━━━━━ EXERCISE MATERIALS

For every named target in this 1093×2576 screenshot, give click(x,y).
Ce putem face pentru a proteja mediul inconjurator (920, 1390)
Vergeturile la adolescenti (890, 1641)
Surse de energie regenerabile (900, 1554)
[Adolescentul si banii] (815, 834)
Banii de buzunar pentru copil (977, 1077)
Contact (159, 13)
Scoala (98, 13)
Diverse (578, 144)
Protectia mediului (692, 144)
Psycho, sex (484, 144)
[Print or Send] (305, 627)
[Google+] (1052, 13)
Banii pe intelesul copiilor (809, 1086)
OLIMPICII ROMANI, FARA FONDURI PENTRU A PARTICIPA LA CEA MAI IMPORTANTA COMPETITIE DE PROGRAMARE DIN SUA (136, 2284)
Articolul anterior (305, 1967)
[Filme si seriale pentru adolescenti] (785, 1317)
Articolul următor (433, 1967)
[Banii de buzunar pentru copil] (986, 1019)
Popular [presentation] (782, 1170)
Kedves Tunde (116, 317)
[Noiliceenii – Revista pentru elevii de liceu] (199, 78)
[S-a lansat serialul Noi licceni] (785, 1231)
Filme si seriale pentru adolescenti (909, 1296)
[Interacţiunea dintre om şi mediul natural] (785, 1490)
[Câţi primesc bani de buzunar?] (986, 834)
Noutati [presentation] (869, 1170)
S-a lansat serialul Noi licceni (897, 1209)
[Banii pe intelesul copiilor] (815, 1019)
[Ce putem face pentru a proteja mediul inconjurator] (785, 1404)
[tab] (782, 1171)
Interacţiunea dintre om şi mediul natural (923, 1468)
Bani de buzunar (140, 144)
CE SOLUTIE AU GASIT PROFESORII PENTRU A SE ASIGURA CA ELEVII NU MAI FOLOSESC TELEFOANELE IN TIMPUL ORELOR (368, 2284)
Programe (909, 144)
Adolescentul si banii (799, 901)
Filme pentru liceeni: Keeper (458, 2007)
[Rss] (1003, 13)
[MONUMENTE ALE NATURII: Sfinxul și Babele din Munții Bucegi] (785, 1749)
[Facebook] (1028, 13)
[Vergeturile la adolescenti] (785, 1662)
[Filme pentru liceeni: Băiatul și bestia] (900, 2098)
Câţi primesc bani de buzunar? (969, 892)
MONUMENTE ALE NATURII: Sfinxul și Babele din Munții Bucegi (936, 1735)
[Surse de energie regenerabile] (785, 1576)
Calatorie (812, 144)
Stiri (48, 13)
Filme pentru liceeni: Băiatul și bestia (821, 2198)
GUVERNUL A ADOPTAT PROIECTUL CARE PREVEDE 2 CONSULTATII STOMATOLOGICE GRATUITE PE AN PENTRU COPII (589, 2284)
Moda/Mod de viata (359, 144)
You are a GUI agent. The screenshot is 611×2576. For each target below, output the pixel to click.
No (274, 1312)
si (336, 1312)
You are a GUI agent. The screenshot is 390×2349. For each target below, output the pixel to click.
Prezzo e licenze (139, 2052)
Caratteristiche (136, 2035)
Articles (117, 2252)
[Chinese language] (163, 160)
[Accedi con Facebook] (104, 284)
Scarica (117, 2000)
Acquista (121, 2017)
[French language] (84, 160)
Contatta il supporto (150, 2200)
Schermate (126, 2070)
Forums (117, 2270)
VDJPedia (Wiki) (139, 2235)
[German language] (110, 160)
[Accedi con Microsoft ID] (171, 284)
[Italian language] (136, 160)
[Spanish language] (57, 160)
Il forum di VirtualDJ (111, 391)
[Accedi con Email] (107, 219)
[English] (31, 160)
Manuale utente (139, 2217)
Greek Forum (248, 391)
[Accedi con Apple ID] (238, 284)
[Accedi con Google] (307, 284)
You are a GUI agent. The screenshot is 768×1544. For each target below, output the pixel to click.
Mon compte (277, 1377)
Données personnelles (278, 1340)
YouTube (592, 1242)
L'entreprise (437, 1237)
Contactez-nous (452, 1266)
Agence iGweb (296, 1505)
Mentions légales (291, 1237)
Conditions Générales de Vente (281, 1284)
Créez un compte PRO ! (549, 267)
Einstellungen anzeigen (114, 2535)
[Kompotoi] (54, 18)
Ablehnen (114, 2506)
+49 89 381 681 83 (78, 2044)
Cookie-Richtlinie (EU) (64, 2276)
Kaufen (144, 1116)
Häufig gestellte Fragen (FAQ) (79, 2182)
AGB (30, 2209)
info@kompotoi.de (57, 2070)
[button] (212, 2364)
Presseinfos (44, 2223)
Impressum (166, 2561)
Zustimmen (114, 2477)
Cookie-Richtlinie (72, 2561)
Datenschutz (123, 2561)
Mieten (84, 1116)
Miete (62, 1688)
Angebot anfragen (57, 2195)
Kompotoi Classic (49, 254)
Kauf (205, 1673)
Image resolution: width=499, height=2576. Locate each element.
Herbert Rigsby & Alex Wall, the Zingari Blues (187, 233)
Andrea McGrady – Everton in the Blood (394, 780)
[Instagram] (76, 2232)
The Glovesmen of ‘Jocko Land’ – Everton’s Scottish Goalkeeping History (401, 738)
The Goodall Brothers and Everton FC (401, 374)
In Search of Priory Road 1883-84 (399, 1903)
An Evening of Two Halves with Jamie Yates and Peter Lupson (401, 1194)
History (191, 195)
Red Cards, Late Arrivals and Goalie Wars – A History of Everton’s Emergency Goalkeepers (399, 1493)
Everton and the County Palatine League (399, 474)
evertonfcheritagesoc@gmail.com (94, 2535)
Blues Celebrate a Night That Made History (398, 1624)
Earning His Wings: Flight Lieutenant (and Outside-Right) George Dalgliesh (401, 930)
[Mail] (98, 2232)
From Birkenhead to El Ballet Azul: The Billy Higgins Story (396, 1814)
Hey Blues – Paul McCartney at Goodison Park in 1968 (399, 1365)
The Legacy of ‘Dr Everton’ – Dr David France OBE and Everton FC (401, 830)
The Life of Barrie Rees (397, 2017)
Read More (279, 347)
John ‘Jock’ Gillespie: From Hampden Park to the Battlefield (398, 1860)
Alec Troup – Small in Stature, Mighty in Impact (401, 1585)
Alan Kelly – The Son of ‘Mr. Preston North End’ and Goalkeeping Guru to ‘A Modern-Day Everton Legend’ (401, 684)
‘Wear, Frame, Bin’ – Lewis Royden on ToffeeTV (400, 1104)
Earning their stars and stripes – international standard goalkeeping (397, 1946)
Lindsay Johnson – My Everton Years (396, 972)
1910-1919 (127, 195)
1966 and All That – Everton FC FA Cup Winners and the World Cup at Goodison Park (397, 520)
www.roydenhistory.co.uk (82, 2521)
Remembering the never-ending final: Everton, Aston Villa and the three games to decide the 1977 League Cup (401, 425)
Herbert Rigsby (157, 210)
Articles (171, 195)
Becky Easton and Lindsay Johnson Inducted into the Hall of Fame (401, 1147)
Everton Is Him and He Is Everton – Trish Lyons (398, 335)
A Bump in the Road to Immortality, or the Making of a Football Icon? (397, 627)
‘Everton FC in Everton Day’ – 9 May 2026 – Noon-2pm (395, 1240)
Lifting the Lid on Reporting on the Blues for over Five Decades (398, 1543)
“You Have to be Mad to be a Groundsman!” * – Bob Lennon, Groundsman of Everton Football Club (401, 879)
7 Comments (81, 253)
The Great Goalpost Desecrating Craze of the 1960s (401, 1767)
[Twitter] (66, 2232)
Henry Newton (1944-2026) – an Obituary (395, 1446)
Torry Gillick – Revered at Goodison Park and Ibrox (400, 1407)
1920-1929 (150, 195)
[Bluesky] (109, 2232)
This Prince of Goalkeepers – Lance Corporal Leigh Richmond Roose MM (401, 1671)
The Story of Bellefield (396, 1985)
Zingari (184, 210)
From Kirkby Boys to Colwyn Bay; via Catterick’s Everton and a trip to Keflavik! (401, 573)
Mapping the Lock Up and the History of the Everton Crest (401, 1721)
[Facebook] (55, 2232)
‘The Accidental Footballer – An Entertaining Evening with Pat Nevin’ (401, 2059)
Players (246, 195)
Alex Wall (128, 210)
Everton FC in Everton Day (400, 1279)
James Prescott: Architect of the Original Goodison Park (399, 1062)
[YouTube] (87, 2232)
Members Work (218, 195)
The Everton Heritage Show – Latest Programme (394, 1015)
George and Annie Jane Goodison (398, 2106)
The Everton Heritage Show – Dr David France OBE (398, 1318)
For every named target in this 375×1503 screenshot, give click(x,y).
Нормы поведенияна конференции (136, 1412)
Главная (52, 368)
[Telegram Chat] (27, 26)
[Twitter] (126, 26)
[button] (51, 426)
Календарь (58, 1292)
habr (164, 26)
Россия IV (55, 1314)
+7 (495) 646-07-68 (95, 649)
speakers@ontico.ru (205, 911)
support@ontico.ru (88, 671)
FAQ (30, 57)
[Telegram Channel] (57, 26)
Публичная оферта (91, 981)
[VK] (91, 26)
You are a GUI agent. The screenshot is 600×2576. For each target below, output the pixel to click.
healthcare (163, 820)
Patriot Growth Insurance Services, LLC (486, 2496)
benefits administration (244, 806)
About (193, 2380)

━━━━━━━━━━

• [HOW TO COMPLETE THIS TASK]
Scan the entries above for the word "Filme". Report the lines that hold it.

• [SOLVED EXERCISE]
[Filme si seriale pentru adolescenti] (785, 1317)
Filme si seriale pentru adolescenti (909, 1296)
Filme pentru liceeni: Keeper (458, 2007)
[Filme pentru liceeni: Băiatul și bestia] (900, 2098)
Filme pentru liceeni: Băiatul și bestia (821, 2198)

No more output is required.